_PROBLEM TO WORK ON_
Shift every coordinate pair in the answers below by adding 101 to both the x and y values, and write all of the lines out again, including the request on the first line.

_PROVIDED ENTRIES_
# # # #
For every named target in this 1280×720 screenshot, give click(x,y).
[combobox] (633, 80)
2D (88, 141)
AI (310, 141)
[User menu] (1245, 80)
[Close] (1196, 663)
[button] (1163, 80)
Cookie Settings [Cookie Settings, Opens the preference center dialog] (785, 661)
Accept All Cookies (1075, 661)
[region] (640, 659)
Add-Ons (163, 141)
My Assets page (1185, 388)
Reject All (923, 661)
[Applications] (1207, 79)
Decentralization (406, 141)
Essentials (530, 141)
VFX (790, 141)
# # # #
_IN RESPONSE_
For every named target in this 1280×720 screenshot, give click(x,y).
[combobox] (734, 181)
2D (189, 242)
AI (411, 242)
[User menu] (1346, 181)
[Close] (1297, 764)
[button] (1264, 181)
Cookie Settings [Cookie Settings, Opens the preference center dialog] (886, 762)
Accept All Cookies (1176, 762)
[region] (741, 760)
Add-Ons (264, 242)
My Assets page (1286, 489)
Reject All (1024, 762)
[Applications] (1308, 180)
Decentralization (507, 242)
Essentials (631, 242)
VFX (891, 242)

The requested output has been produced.